Ces réserves se sont avérées par la suite totalement fondées. Le manque de marins capables d’armer
efficacement les bateaux hauturiers construits en trop grand nombre à partir de 2004 a plongé la
SEML Tahiti Nui Rava’ai et le Pays, dans de graves difficultés financières.
4 – UNE DOUBLE SERIE DE CONTRAINTES PESE SUR L’AVENIR
Tous ces facteurs ont contribué à aggraver la situation financière de la société : de lourdes pertes à
couvrir, la prise en charge de la remise en état des navires inexploités
(environ 3 MF CFP / navire),
et un risque financier évalué selon les hypothèses entre 2,1 milliards et 3,5 milliards de F CFP alors
que 558 MF CFP de provisions ont été passés pour couvrir les charges probables (comptes 2005).
En septembre 2006, le commissaire aux comptes a déclenché une procédure d’alerte et refusé de
certifier les comptes 2005 au motif que «
la continuité de l’exploitation dépend des seules aides du
Territoire et non plus de l’activité de la société ».
L’assemblée générale extraordinaire du 2 février
2007 a néanmoins décidé de poursuivre l’activité sur la seule garantie de la poursuite du soutien
public, mais sans avoir d’assurance sur une reprise rapide de l’activité et sur le maintien des
avantages fiscaux accordés aux exploitants pour lesquels la SEML s’est portée garante.
Par ailleurs, cette décision de continuation de l’activité a de fortes chances de déboucher sur de
nouvelles dépenses inefficaces si aucune politique d’accompagnement n’est, en parallèle, adoptée,
notamment pour remettre rapidement en exploitation les navires défaillants et remédier au manque
de capitaines de pêche et d’équipages expérimentés.
4.1 – Des contraintes légales
:
Dans l’immédiat, la décision de poursuite de l’exploitation de Tahiti Nui Rava’ai prise par
l’assemblée générale extraordinaire du 7 février 2007 est la réponse que l’actionnaire principal,
autrement dit le Pays, qui détient 81,42 % du capital, a entendu apporter à la situation décrite plus
haut. Cette décision prend les allures de pari de la dernière chance.

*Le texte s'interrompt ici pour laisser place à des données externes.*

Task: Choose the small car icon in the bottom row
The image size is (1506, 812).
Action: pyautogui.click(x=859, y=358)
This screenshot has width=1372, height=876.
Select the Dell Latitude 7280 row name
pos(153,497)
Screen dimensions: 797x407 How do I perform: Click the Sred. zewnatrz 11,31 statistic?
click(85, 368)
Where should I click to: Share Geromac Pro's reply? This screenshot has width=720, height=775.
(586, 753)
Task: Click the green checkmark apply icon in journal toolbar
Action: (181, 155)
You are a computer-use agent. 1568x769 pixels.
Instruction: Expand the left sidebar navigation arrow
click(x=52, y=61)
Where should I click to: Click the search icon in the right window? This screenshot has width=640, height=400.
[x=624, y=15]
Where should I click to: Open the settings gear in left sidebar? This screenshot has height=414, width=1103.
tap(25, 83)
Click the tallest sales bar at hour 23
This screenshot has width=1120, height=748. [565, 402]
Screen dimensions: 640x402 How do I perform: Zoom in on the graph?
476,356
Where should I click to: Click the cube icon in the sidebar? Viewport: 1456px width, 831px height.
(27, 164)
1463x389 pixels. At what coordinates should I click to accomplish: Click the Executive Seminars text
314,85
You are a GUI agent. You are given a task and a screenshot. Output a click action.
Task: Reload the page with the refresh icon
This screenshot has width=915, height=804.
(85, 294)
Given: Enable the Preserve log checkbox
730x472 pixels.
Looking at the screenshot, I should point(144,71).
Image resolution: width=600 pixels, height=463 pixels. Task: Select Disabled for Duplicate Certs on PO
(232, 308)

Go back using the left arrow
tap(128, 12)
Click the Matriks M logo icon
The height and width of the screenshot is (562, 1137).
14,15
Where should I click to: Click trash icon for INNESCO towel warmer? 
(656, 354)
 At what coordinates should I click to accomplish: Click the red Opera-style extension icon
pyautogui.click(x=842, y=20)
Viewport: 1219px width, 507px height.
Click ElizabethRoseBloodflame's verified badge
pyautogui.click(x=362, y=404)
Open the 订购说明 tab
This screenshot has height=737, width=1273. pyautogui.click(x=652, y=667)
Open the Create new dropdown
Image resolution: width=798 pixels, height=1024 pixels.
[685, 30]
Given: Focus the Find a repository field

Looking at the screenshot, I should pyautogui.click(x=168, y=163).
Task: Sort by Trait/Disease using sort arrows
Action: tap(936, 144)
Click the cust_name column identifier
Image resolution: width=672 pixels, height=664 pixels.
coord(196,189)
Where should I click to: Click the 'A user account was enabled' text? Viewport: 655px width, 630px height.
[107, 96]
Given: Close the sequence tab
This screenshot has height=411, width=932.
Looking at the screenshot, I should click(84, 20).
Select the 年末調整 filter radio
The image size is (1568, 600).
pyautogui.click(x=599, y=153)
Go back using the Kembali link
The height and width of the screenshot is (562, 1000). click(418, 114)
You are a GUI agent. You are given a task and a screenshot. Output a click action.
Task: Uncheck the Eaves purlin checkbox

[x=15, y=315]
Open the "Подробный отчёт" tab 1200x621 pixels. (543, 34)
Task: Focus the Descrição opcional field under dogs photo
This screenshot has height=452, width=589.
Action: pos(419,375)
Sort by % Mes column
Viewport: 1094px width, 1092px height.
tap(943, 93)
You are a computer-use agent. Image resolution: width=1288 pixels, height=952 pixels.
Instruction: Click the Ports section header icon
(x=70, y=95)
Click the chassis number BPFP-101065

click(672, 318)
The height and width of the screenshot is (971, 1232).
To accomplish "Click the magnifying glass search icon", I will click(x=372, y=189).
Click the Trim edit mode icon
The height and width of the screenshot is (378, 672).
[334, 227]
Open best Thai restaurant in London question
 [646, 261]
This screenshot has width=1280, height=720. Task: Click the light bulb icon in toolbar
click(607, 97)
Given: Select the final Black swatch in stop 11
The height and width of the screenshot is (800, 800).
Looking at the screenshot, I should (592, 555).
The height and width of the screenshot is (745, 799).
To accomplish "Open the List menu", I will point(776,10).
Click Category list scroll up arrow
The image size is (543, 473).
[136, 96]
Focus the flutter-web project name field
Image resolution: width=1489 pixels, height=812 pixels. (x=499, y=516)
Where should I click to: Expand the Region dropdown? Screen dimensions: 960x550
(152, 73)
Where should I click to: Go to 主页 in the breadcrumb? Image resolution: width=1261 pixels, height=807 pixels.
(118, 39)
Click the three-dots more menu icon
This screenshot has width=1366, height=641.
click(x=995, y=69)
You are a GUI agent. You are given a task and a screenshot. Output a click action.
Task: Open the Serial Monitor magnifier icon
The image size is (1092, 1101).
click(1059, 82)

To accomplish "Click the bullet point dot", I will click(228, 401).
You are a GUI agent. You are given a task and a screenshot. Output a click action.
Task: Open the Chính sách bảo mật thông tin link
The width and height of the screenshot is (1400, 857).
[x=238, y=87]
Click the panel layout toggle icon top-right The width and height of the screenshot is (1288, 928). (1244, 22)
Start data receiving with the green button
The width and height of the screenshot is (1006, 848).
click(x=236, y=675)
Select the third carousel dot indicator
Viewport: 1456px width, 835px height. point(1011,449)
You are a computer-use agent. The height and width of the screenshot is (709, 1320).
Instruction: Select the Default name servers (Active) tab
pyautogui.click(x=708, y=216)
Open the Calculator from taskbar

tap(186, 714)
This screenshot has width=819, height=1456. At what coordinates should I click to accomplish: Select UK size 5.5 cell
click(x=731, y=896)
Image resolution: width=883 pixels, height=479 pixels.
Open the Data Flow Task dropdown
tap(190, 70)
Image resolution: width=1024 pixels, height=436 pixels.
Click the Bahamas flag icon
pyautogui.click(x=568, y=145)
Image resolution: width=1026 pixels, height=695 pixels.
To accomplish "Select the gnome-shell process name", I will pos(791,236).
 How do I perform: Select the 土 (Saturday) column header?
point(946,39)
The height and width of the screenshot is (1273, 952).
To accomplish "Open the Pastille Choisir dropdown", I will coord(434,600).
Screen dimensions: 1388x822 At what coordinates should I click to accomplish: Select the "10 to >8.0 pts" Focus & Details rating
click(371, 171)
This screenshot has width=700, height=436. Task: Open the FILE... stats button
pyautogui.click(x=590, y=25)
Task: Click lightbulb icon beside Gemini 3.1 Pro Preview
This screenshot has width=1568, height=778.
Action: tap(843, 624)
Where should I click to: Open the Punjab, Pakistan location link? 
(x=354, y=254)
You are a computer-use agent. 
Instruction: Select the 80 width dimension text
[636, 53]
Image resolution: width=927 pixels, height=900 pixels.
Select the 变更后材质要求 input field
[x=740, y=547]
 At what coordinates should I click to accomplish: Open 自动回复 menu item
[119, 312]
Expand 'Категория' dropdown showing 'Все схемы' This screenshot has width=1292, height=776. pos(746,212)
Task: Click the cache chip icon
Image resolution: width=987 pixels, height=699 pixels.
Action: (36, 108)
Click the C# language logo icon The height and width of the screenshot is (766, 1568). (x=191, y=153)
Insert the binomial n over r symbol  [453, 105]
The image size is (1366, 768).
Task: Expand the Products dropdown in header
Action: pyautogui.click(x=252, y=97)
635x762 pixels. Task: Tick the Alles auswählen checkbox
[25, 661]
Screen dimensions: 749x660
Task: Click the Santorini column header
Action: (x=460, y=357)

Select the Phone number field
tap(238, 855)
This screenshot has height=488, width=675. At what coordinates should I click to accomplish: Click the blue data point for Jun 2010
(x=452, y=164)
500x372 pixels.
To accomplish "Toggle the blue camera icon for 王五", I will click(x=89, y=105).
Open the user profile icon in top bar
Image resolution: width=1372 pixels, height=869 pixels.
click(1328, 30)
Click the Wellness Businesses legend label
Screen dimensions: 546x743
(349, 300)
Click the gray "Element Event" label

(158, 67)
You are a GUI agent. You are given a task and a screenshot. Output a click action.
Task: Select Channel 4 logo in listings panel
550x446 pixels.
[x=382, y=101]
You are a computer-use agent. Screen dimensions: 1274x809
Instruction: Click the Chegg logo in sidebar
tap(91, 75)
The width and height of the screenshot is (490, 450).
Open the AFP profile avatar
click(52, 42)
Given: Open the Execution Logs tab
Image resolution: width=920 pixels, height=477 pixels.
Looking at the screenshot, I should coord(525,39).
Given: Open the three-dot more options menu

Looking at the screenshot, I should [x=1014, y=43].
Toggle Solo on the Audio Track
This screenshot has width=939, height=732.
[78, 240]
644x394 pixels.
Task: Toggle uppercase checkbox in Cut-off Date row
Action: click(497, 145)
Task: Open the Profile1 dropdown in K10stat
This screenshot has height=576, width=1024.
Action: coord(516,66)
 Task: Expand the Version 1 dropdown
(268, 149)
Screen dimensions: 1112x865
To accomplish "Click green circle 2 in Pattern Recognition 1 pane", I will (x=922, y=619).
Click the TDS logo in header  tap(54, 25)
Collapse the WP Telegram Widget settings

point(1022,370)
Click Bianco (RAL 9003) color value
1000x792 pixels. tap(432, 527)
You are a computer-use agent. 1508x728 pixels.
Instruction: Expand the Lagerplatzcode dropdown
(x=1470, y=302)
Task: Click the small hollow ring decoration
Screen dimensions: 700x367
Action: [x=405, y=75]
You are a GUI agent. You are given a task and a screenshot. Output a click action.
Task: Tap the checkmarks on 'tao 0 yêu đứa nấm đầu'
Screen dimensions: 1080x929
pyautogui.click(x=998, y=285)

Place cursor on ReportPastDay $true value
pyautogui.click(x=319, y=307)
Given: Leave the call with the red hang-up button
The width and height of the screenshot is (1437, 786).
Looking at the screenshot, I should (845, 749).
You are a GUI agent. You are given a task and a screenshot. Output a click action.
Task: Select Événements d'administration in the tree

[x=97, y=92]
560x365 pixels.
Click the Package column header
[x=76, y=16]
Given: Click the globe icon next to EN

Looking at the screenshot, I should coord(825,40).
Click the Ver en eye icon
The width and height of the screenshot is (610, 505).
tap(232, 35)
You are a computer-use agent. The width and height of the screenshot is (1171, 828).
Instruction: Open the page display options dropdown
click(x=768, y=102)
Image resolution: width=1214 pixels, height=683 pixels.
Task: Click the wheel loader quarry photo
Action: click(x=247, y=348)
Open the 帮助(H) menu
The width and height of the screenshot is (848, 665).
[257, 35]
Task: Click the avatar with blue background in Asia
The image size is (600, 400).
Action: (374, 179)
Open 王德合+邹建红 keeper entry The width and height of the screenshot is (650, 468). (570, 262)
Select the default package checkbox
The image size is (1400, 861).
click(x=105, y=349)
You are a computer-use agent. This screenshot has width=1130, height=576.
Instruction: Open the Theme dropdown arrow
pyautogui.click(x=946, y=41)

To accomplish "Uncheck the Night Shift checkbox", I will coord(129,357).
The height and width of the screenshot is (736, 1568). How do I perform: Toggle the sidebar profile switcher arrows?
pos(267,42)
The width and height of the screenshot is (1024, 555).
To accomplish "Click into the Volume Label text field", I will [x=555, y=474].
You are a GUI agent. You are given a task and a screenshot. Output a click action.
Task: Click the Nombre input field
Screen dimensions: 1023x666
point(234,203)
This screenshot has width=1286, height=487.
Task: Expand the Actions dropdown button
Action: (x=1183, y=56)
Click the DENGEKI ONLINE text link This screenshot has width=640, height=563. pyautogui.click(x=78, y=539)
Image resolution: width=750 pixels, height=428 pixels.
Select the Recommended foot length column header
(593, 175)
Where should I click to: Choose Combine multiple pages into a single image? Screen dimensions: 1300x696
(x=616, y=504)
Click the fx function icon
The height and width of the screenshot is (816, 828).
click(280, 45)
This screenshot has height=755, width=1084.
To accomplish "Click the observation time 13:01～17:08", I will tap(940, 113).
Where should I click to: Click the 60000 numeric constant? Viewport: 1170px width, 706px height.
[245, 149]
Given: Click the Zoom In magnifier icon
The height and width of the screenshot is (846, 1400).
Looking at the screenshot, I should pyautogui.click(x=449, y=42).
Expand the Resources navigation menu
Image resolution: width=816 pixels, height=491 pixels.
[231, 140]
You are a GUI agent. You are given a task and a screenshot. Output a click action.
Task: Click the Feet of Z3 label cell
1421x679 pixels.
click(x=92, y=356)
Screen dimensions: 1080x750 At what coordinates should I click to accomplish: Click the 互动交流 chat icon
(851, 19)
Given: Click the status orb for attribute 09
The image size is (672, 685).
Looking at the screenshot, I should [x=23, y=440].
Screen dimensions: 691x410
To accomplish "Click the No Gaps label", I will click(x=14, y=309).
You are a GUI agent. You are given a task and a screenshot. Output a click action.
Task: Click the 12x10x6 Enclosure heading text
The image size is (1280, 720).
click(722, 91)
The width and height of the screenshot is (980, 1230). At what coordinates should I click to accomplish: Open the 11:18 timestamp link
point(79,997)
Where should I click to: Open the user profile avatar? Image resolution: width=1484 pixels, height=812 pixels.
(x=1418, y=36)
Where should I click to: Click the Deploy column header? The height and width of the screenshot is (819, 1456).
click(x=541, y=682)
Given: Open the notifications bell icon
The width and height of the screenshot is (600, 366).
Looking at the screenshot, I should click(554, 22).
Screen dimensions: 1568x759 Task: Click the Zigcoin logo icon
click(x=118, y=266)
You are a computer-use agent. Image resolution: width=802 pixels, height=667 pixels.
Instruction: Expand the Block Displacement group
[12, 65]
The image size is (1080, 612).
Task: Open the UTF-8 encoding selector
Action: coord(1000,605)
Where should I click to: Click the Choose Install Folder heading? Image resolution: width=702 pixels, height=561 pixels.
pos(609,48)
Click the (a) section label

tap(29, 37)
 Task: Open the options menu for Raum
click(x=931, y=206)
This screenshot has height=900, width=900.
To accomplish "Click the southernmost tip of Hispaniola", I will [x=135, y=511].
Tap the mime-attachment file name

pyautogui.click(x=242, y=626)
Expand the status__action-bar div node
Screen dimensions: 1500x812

Ce faisant, la situation ainsi créée accentue encore les risques qui pèsent sur la Polynésie française.
Car, le Pays aura à faire face à des charges accrues si l’exploitation de Tahiti Nui Rava’ai ne se
redresse pas, ses dépenses et ses impayés continuant d’augmenter, aggravant la menace d’une
reprise des avantages fiscaux accordés par l’Etat.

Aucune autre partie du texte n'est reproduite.